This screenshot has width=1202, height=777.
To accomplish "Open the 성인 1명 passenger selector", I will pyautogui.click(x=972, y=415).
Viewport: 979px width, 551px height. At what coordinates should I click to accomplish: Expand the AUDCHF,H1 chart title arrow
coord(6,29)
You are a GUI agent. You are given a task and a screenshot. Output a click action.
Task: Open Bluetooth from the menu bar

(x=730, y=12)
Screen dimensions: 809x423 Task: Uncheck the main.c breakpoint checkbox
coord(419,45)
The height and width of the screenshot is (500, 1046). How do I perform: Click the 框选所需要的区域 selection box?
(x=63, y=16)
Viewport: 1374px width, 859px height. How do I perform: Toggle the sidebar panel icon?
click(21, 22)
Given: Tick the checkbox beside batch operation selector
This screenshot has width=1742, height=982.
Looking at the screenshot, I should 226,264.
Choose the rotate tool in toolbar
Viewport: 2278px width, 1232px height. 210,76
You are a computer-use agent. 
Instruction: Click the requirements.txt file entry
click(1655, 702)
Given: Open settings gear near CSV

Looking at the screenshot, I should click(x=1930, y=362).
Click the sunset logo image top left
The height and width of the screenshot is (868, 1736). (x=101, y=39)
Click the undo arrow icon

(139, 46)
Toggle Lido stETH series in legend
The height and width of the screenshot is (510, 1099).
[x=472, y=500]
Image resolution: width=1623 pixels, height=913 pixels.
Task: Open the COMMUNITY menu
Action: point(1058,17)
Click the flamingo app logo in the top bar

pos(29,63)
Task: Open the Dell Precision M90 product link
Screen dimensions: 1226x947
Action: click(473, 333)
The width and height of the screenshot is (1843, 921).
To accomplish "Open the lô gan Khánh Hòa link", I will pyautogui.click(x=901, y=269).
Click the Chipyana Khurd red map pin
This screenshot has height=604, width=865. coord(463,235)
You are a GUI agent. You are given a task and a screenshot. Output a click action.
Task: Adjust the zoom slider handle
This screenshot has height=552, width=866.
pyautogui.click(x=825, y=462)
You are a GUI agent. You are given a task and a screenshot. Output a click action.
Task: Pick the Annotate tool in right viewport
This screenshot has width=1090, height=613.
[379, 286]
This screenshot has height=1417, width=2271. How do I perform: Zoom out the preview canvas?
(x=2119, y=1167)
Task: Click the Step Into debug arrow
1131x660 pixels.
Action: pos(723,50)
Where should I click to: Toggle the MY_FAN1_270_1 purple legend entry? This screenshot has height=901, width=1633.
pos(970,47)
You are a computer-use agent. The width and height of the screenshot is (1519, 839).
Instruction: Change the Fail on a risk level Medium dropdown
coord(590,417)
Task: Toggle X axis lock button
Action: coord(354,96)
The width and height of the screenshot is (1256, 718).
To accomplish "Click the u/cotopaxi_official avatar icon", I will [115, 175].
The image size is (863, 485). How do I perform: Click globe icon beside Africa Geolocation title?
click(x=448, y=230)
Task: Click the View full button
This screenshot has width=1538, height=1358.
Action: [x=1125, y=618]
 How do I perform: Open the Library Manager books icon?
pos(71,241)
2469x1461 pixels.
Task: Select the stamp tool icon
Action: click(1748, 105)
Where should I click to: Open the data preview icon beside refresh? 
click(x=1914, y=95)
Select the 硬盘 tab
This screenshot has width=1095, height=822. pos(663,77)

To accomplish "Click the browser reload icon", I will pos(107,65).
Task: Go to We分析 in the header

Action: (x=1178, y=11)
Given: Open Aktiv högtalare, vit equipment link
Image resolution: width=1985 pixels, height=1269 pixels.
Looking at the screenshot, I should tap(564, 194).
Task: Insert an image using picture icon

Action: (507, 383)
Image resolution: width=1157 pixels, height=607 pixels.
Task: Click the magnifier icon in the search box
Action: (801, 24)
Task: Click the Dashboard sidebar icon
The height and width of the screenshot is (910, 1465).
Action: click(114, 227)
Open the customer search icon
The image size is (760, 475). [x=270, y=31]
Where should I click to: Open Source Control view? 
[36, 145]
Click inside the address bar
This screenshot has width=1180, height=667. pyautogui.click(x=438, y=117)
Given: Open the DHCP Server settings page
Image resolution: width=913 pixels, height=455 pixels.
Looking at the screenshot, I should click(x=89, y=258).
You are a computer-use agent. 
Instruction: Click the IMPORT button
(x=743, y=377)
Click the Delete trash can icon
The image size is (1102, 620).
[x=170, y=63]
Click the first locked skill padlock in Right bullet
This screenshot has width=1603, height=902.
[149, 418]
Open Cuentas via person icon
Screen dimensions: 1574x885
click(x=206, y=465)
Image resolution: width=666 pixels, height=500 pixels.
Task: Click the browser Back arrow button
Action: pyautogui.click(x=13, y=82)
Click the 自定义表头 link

**WHAT THE EXERCISE ASKS:** Find the word "selector" in the entries, then copy out every line that has it.

**SOLVED PROBLEM:**
To accomplish "Open the 성인 1명 passenger selector", I will pyautogui.click(x=972, y=415).
Given: Tick the checkbox beside batch operation selector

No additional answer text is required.